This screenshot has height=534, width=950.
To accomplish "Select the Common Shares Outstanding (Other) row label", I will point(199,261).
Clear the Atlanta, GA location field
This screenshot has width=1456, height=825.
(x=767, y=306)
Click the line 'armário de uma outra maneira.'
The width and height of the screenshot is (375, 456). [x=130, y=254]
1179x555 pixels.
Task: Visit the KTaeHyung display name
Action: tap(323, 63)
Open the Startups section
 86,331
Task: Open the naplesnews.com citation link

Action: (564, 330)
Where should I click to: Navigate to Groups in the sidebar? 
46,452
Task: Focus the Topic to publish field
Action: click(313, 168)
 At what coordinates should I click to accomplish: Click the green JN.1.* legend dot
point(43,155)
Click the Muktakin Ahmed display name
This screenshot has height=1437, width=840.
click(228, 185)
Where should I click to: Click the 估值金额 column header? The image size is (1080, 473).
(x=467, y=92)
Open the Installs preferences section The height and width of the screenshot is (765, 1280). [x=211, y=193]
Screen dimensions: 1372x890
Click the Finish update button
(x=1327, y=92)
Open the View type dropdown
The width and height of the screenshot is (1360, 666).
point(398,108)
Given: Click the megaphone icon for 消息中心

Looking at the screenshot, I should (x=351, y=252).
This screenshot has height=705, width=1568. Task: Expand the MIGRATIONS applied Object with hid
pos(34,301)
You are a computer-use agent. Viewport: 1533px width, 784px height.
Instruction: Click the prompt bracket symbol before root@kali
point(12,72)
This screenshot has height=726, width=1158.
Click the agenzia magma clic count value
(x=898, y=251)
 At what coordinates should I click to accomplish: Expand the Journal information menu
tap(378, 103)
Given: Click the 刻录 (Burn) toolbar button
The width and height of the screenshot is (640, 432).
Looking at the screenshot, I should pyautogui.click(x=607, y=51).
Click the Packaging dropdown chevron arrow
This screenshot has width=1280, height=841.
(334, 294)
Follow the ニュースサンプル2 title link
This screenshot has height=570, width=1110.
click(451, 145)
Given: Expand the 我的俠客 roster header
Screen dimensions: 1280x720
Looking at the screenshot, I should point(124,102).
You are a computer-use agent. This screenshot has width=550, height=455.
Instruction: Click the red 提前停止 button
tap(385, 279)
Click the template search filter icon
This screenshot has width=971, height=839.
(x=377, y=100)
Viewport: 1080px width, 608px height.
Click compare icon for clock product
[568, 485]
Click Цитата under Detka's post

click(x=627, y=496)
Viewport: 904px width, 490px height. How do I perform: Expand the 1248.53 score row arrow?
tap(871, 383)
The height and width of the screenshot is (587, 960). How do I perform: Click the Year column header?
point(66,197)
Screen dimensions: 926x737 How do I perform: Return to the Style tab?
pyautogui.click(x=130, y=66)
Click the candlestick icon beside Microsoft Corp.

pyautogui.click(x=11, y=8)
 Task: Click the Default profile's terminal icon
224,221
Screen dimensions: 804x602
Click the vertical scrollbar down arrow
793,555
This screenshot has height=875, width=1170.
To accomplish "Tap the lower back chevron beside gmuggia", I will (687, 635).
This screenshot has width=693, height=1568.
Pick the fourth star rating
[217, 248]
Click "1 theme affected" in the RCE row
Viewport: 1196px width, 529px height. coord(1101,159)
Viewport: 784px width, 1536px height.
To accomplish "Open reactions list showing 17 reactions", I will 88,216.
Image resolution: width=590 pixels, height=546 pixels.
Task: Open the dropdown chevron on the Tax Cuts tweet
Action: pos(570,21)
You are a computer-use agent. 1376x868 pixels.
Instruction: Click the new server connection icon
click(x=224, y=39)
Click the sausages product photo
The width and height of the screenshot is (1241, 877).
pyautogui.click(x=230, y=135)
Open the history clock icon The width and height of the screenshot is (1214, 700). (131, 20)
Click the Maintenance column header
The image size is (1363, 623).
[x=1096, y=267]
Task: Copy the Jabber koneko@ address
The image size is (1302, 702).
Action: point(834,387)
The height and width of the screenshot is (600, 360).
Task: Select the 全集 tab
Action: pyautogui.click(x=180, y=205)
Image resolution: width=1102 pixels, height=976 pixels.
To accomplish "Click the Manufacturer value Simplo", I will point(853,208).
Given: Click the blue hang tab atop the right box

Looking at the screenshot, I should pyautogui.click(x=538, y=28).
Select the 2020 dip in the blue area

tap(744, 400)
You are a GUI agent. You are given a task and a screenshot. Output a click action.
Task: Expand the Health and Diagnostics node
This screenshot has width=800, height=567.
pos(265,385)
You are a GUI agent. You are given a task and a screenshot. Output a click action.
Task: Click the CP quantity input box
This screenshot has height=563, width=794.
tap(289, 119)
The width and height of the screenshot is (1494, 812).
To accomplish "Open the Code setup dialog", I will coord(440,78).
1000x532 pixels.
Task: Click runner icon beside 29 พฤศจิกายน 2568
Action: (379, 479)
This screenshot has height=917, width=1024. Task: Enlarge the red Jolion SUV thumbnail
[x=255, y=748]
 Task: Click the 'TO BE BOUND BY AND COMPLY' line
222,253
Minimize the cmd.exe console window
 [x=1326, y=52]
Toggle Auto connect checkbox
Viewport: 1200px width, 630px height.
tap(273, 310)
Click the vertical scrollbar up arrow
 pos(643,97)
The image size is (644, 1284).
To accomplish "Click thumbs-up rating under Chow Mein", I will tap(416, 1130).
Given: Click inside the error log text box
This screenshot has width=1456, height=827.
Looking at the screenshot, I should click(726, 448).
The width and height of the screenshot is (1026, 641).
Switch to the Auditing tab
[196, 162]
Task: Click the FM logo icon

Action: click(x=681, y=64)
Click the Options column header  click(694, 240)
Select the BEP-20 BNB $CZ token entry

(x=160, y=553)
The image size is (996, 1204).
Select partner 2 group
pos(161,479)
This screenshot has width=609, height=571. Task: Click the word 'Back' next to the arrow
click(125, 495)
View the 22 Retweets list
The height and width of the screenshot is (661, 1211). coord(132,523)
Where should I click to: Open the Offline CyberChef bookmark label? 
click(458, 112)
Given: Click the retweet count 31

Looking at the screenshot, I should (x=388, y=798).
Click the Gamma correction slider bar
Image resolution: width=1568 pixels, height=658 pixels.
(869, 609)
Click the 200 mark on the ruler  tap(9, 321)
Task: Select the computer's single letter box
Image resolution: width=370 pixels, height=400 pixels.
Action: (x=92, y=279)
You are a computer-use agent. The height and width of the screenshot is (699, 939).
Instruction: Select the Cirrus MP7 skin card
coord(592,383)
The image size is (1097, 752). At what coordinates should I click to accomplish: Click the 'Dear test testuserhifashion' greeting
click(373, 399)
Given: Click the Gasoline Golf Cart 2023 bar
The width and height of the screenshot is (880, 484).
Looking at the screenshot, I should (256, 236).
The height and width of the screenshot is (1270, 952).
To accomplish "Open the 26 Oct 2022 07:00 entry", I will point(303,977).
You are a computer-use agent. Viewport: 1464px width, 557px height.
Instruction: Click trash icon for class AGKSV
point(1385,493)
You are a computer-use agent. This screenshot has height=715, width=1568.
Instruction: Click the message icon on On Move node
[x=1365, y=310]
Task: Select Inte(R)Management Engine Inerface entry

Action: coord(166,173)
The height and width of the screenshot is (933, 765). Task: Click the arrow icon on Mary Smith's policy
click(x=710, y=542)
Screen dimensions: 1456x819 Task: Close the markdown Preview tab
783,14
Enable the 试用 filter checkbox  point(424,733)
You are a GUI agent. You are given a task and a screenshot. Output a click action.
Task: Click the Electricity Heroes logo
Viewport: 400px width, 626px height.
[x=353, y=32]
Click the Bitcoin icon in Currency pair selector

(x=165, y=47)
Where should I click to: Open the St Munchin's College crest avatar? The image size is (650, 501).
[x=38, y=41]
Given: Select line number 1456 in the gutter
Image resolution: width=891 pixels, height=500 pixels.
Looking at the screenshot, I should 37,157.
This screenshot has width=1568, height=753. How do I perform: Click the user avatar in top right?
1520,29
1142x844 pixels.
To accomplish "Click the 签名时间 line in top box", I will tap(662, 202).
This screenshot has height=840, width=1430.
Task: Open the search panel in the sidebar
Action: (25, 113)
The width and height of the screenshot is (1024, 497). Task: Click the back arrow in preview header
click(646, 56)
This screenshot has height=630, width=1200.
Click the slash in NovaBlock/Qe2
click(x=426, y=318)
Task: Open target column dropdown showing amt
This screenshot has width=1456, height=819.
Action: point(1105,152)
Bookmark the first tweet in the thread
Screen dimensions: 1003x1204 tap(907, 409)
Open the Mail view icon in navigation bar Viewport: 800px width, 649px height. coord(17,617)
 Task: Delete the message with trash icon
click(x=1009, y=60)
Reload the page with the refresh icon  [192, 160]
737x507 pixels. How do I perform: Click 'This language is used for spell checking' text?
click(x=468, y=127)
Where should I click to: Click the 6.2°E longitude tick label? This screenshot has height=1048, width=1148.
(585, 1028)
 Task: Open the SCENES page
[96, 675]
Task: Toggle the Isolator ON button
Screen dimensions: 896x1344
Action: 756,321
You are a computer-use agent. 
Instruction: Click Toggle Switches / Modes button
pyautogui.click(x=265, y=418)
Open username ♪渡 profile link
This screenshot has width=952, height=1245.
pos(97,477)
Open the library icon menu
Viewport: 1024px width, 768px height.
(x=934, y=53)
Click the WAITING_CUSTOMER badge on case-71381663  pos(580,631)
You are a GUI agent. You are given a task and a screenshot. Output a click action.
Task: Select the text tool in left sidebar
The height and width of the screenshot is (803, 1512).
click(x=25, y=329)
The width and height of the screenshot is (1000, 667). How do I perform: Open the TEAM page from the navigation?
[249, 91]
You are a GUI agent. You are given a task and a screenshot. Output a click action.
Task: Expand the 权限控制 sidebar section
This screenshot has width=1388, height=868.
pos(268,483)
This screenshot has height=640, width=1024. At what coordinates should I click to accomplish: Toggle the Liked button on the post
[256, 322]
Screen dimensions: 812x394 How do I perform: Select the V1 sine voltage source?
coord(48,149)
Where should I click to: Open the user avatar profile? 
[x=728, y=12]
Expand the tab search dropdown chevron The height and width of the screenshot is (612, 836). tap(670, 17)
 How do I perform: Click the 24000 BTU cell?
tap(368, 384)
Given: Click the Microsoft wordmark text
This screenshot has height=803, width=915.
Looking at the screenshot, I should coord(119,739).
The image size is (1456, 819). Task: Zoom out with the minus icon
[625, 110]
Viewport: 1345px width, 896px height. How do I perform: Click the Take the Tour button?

========

Reproduce the data above verbatim, from the line with "The height and width of the screenshot is (587, 960)." up to and including the line with "point(66,197)".

§ **Solution**:
The height and width of the screenshot is (587, 960). How do I perform: Click the Year column header?
point(66,197)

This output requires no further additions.